» PROBLEM TO WORK ON
Answer these questions about the forum thread on pre-painting signs below.
(a) What problem with the paint does the first poster describe?
(b) What member number is shown for Gene Golden?
(c) What does Wayne Webb say to prime wood with first?

I HAVE RECENTLY BEEN TRYING TO DO SOME PRE-PAINTS AND I HAVE RUN INTO SEVERAL PROBLEMS...ONE OF THEM BEING THAT THE PAINT WANTS TO COME OFF WITH THE STENCIL. I AM BASICALLY LOOKING FOR SOME TIPS
FROM SOMEONE WHO HAS BEEN SUCCESSFUL WITH PRE-PAINTS. WHAT TYPE OF PRIMER WORKS BEST? HOW LONG
SHOULD THE PAINT CURE BEFORE THE STENCIL IS APPLIED? IS 1-SHOT THE BEST PAINT TO USE?
ANY HELP WOULD BE GREATLY APPRECIATED. THANK YOU.
 
Posted by Gene Golden (Member # 3934) on :
 
Lisa,
A little more info would help, and I know you're upset, but you don't have to shout.
I assume you are working on a wooden or HDU sign to be sandblasted and you have pre-painted the board so you can blast through and keep the letters painted?

[ October 04, 2004, 04:04 PM: Message edited by: Gene Golden ]
 
Posted by Wayne Webb (Member # 1124) on :
 
If it's wood, prime first with FirstStep.

» DATA UNDER STUDY
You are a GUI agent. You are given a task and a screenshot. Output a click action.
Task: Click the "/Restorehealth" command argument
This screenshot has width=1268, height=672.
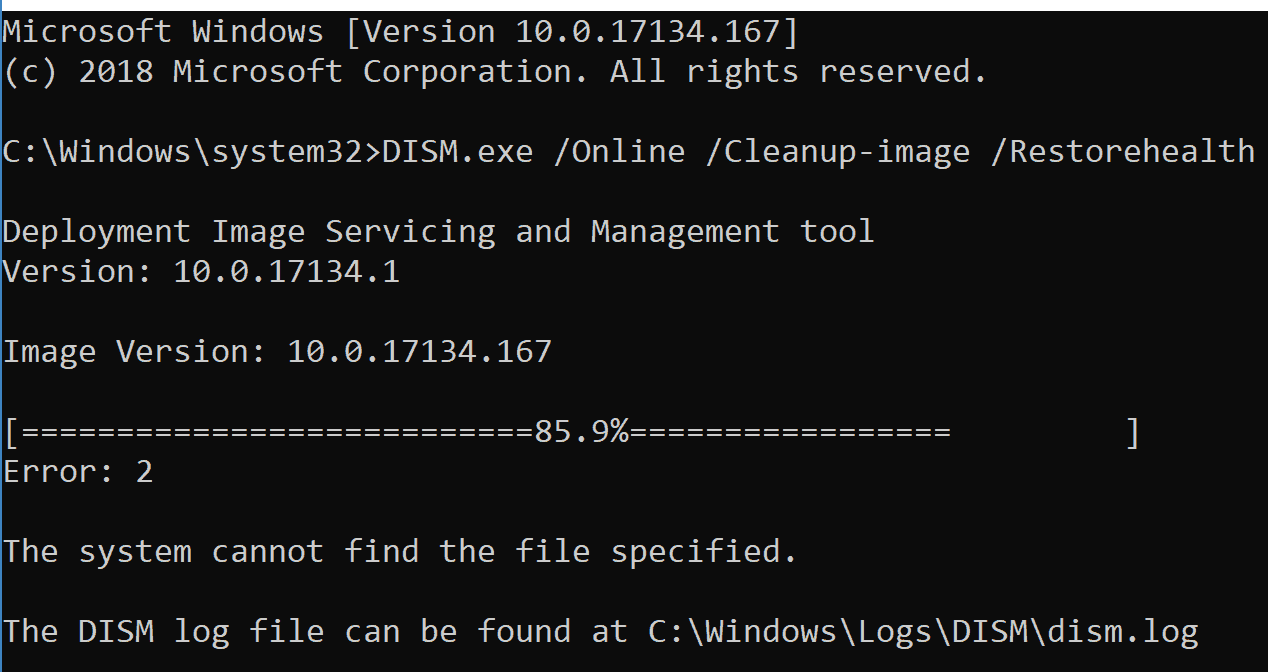[1131, 152]
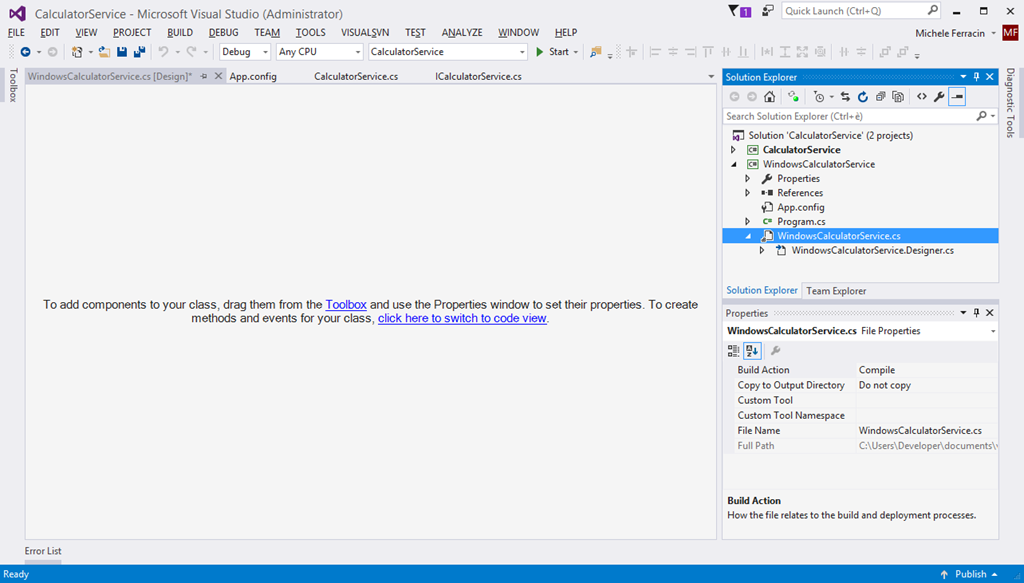Click the 'click here to switch to code view' link
The height and width of the screenshot is (583, 1024).
(x=462, y=318)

» ANSWER TO THIS EXERCISE
(a) The paint wants to come off with the stencil.
(b) 3934
(c) FirstStep